I have relived the horror and heroism of 9/11 through my children’s eyes
IIt was important they heard the stories of courage and kindness
vividly remember reporting on 9/11. I was a year into my job as a trainee reporter on the Hemel Hempstead Gazette
when the Twin Towers were attacked on that bright and sunny Tuesday morning in New York. We were due to go to press that afternoon but tore the whole edition up and started again. It was a stark lesson in how some stories are so historically significant that even a local paper like ours had no choice but to splash it.
Twenty years on and I have found myself revisiting the atrocity through my children’s eyes. My 12 and 11-year-old knew little of what happened before we sat down together to watch National Geographic’s phenomenal 9/11: One Day in America.
A harrowing series that tells the definitive story of the day the world watched in horror, I did at times question whether it would be too disturbing for their young minds but felt it was important that they heard the extraordinary stories of courage and kindness that go beyond the endlessly replayed footage of the sickening plunge of the planes into buildings full of people.
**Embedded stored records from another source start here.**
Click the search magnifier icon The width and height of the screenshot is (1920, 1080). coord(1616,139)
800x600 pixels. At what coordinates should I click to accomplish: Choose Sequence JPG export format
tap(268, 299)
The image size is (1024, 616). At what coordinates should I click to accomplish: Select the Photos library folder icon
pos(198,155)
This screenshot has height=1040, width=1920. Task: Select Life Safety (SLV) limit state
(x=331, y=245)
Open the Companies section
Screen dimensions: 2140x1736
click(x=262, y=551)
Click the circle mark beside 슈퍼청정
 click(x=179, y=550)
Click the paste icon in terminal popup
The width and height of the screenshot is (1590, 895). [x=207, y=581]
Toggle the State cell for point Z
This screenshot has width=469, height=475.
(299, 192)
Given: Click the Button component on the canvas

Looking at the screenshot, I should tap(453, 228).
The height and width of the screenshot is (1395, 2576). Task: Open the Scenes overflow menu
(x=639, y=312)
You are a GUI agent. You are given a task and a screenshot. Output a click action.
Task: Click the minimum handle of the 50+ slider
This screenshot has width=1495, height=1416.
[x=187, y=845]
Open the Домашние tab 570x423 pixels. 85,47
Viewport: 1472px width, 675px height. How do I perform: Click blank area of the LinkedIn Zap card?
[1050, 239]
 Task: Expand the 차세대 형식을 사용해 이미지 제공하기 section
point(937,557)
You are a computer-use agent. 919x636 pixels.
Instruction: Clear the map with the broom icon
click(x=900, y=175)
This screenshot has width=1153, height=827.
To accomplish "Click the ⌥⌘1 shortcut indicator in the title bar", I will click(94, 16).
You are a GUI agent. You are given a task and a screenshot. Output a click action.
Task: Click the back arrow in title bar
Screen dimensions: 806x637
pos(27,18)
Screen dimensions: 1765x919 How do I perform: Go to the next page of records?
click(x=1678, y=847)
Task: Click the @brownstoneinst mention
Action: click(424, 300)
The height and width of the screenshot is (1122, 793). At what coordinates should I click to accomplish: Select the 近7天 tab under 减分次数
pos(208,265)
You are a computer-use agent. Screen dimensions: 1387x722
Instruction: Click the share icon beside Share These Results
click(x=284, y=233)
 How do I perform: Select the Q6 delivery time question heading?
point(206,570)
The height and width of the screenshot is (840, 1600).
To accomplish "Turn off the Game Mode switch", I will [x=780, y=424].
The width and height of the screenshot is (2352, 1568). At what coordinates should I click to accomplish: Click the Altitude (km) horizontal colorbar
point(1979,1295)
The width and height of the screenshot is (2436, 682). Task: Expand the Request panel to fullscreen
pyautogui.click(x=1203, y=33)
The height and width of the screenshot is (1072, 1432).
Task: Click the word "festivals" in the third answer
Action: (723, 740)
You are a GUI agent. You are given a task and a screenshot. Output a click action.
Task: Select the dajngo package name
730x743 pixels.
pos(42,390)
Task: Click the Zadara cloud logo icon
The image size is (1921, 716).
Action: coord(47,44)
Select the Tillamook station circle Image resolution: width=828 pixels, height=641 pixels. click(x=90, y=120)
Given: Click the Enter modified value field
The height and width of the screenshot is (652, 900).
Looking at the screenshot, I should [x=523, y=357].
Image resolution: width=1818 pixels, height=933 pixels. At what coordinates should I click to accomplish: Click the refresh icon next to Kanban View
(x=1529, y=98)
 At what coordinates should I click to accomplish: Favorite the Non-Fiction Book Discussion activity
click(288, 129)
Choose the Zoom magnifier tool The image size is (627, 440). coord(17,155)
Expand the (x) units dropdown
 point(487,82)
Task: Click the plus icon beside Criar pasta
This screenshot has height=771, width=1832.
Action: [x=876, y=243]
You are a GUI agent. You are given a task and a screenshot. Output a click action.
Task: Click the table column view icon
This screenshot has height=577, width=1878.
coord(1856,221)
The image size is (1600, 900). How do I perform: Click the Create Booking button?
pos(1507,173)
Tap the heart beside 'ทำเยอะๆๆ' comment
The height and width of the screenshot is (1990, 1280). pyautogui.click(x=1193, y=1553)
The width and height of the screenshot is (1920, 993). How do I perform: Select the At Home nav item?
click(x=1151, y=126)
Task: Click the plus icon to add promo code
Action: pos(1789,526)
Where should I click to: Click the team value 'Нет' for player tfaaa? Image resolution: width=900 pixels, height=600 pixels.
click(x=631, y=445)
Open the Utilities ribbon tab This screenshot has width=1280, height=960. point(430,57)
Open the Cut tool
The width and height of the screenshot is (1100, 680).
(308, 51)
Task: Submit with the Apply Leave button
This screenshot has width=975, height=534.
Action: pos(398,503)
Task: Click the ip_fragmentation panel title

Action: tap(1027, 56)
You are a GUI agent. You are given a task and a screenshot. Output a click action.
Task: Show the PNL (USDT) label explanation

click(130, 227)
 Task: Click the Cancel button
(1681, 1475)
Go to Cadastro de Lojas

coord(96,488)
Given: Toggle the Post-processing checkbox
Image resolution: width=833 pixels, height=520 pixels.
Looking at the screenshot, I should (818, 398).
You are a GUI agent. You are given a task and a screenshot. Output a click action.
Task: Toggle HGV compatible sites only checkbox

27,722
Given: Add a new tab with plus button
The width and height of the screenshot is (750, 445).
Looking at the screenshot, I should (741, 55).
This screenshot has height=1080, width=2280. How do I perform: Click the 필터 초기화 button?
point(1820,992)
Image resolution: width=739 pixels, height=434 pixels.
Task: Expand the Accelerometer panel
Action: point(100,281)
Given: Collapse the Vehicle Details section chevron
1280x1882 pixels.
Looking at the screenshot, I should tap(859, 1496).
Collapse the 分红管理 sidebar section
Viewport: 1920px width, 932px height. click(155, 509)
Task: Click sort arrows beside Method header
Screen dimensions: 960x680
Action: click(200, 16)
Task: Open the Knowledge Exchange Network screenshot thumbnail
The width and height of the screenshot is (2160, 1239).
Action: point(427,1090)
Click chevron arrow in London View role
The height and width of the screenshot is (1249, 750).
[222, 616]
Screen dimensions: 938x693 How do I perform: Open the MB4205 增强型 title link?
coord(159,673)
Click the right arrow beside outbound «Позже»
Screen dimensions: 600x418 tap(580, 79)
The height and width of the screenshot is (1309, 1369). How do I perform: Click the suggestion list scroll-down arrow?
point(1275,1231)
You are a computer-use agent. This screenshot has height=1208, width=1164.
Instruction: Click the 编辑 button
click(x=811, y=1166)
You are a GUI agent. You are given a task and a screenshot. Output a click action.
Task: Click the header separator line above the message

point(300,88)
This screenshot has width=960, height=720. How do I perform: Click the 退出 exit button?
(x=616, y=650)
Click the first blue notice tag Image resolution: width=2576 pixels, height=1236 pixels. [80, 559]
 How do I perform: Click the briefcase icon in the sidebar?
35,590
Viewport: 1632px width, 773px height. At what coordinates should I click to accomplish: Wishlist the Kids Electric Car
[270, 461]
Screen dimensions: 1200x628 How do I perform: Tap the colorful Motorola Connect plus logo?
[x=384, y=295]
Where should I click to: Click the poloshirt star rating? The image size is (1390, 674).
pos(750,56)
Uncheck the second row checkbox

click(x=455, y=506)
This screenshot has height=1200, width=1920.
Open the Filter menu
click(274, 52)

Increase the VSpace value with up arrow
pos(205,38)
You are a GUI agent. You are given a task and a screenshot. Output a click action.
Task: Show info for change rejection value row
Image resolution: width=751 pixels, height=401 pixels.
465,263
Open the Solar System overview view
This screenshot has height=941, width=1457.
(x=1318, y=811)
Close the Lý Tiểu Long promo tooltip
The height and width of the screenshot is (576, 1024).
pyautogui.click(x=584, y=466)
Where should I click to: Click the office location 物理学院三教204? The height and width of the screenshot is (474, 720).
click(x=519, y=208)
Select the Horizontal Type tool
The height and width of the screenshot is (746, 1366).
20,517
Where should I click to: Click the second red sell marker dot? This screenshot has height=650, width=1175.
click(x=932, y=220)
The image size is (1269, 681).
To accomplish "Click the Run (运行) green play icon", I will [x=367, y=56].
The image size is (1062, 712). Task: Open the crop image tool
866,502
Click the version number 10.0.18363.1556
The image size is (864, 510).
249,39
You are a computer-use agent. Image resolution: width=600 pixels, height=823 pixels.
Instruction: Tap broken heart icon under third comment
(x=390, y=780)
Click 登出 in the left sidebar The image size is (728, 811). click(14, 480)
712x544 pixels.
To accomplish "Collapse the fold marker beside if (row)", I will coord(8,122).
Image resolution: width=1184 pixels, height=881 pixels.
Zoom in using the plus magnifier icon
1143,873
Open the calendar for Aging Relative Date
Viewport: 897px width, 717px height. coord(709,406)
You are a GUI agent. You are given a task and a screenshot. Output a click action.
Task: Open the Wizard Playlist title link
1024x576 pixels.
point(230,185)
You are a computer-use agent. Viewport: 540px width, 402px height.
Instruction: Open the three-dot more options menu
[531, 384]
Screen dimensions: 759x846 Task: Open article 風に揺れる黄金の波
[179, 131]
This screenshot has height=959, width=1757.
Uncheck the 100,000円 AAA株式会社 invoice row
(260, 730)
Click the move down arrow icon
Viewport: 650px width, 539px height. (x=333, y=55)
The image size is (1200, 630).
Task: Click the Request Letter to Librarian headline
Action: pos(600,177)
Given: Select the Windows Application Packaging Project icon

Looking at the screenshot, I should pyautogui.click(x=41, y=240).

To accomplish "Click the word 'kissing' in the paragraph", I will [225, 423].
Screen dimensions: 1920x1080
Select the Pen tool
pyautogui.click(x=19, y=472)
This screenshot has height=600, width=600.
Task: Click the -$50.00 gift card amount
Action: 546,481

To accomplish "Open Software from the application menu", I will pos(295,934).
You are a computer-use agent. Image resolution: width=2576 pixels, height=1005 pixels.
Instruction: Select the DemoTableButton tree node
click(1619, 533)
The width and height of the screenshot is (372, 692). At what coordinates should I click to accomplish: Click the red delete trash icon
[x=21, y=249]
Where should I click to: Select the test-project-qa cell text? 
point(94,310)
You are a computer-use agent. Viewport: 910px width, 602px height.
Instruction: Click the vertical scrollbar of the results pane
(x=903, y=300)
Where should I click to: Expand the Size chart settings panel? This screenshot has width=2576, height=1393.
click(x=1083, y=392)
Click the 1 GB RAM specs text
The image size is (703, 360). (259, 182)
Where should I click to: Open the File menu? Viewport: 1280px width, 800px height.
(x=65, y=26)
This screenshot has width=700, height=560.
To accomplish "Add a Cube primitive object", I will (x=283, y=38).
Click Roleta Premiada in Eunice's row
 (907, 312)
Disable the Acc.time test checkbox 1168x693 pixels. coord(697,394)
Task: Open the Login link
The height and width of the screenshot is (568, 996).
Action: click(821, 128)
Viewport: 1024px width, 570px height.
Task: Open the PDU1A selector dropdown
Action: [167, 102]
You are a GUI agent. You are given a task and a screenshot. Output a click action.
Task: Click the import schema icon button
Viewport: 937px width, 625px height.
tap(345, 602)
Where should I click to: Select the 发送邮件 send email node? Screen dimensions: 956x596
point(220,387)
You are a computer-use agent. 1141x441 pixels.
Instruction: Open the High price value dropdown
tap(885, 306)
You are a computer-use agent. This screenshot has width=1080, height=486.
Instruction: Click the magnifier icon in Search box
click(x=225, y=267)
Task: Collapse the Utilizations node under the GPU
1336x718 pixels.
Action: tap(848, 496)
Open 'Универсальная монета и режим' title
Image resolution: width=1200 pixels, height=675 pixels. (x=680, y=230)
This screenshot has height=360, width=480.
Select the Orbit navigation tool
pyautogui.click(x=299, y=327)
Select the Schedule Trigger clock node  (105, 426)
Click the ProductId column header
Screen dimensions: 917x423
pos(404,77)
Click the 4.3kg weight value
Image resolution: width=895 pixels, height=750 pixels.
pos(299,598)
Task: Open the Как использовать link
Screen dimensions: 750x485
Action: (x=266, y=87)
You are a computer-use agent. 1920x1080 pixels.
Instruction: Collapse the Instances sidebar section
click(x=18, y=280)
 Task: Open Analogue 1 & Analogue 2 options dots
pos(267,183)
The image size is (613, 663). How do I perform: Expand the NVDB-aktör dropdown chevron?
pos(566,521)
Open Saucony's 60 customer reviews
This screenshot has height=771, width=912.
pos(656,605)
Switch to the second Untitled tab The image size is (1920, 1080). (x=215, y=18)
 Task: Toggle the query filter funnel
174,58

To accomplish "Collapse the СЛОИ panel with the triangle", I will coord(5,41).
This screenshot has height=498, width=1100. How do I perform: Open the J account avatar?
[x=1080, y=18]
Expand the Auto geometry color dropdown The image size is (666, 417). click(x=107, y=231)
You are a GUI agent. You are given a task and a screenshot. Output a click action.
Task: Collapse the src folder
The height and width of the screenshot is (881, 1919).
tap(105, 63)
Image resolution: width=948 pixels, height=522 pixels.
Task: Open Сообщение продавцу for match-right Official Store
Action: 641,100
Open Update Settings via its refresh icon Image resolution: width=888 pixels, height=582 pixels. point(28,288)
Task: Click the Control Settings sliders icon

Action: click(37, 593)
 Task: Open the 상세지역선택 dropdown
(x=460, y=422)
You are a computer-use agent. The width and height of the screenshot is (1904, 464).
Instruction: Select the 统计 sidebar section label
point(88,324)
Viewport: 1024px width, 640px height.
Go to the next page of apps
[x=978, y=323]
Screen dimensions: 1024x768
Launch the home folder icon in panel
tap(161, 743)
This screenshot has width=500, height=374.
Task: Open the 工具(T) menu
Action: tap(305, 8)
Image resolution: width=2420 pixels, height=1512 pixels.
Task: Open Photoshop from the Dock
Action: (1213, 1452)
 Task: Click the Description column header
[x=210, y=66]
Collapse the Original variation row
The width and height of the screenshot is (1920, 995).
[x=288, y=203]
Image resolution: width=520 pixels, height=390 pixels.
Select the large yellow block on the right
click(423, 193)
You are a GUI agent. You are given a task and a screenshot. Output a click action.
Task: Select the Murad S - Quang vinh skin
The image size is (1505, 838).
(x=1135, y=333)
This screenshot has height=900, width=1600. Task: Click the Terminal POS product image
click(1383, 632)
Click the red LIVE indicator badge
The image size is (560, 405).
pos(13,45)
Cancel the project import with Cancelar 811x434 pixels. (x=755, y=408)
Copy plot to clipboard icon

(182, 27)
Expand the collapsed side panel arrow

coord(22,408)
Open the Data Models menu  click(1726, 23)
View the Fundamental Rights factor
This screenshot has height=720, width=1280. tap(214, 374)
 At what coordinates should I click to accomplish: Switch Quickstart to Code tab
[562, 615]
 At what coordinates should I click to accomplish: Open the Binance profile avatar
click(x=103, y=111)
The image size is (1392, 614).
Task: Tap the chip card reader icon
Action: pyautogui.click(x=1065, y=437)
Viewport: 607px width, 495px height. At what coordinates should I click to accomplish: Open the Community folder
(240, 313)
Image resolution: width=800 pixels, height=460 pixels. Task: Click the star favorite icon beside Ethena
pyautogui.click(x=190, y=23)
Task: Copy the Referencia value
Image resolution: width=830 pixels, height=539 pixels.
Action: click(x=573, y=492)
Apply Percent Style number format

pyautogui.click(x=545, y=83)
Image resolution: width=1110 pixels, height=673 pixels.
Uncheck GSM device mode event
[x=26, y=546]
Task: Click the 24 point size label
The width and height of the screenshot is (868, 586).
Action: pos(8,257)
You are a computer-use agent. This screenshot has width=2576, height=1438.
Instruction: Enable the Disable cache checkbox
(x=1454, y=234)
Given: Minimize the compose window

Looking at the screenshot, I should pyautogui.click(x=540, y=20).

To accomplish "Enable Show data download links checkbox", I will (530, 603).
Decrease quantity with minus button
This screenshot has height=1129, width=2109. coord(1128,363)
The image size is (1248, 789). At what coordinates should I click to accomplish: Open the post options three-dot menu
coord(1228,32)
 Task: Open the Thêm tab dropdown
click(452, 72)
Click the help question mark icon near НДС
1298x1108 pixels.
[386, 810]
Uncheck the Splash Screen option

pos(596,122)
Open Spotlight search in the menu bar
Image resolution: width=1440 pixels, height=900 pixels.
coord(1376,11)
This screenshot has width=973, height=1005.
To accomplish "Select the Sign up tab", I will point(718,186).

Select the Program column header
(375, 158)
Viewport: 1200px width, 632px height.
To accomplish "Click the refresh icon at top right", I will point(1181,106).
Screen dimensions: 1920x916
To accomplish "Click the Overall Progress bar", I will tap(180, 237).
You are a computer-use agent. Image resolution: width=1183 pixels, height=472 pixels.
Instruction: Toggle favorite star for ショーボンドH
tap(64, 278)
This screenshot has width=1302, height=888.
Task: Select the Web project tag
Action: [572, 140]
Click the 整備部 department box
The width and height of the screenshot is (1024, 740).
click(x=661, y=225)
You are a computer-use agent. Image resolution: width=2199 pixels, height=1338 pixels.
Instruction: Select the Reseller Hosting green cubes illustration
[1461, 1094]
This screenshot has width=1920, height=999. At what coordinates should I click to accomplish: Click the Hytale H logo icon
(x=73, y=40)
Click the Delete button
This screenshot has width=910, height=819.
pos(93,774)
The series is entirely archive led, tied together by new interviews with survivors and relatives of the victims. The approach allows not only the horror to sink in, but also the humanity. My children emerged from the final episode speaking not of the terrorists but the extraordinary efforts of the first responders, as well as the ordinary people who became heroes that day.
People like Ron Clifford, the Irish-born software executive who somehow managed to rescue a badly burned woman. It was only when he got home that he found out that his beloved sister Ruth, and her four-year-old daughter, Juliana, were on the plane that had flown into the South Tower at the very moment that he was reciting the Lord’s Prayer with the woman he saved 90 floors below. It is important that these extraordinary stories not only continue to be told – but also continue to be heard by generations to come.